Belt-tightening to a slimmer you

Picture: stock.xchnge

My resolutions are usually variations of the same theme – get fitter, get trimmer and manage my budget better (in other words build wealth).

This year, I’m going to put losing weight (or at the very least maintaining it) and saving money into a combined programme.

I figure that, if looking better and feeling better isn’t enough motivation to drop a few kilos, perhaps cold hard cash is the incentive one needs to revamp the diet and hit the street.

This first suggestion might seem counter-intuitive, but I am going to ditch my gym membership. I’m paying for a facility that I barely use but I hold onto because I like having “the option”. What a waste! I run, cycle and row – not competitively – but enough to keep fit.

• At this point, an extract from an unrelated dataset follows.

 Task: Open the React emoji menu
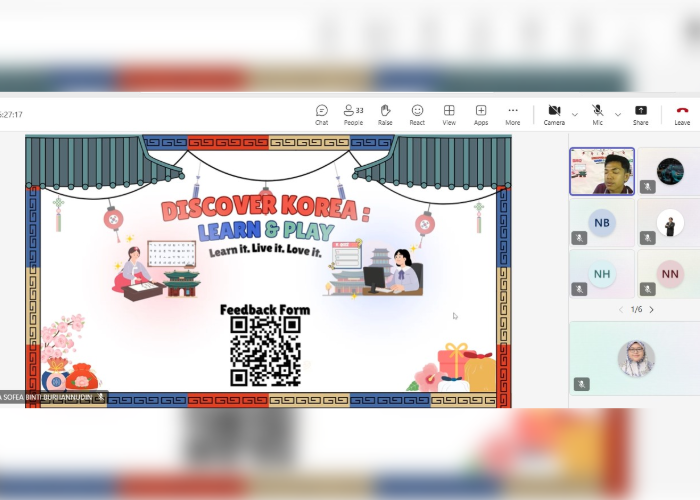pyautogui.click(x=417, y=114)
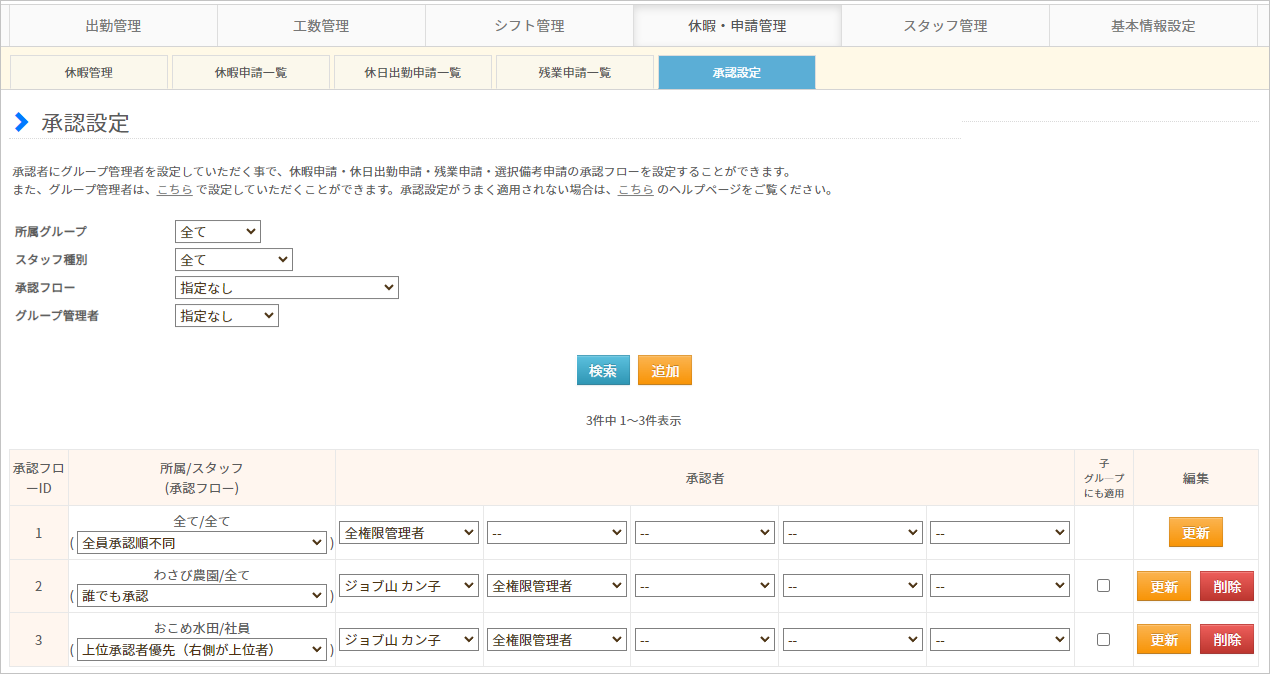
Task: Delete approval flow 2 with 削除 button
Action: [x=1226, y=586]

And when the weather is miff I thank the Man above and stay in bed.

So if your resolution is to sign up in January, think twice. If you have a membership and use it, that’s a different story.

Boxed lunches

I know it takes time in the morning, but pack lunch for work – it’s cheaper and it can be healthier. You’d be surprised by how many calories are in a chicken & bacon caesar sandwich or a box of Chinese stir-fry.

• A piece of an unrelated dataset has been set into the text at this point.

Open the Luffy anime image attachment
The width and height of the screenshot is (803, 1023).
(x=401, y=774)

Certainly more than the R28-R48 price tag is worth. So stock up on wholegrain bread, lettuce, tomato, tuna, chicken and cheese and that will keep you in lunches for the week.

Sit down to eat

Think about it: When you eat standing up you’re usually up to no good. I work from home and 11.30am will usually find me roaming in the kitchen looking for a nibble. The trouble is its invariably snacking before a meal, picking at leftovers, or mindlessly grazing on snacks.

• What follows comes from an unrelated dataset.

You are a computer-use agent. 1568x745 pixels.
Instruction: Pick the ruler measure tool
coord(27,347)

This is problematic for your waistline and your wallet because typically you consume more calories of less nutritious food than intended. If you designate eating sessions for meals instead of snacks, you’re more likely to eat less and make better choices.

Eat half, or at least less, of what you were previously eating. You’ll have leftovers for another meal.

Drink more water

Cut back on the fruit juices, flavoured waters or fizzy drinks and replace them with water refreshed with lemon or mint. It’s the simplest tip that’s bound to make the biggest impact on your waistline and your wallet.

If you have to have a coffee fix, scale back on calorie rich lattes and cappuccinos and opt for a straight up Americano. And cut down on – not cut out – those deliciously frothed, cinnamon tinged store-bought coffees.

Plan your weekly menu

This is a bit of a schlep. But

in the long run you shop much more efficiently, you have less wastage at the end of the week, and you don’t have that last

minute dash to the supermarket for a missing ingredient.

v Grow your own

Plant a veggie patch – it’s incredibly rewarding. At the very least, grow your own herbs.

For the sake of my sanity I have omitted one suggestion – you could also cut out weekday drinking.

My wine with dinner is my indulgence and I’m sticking to it.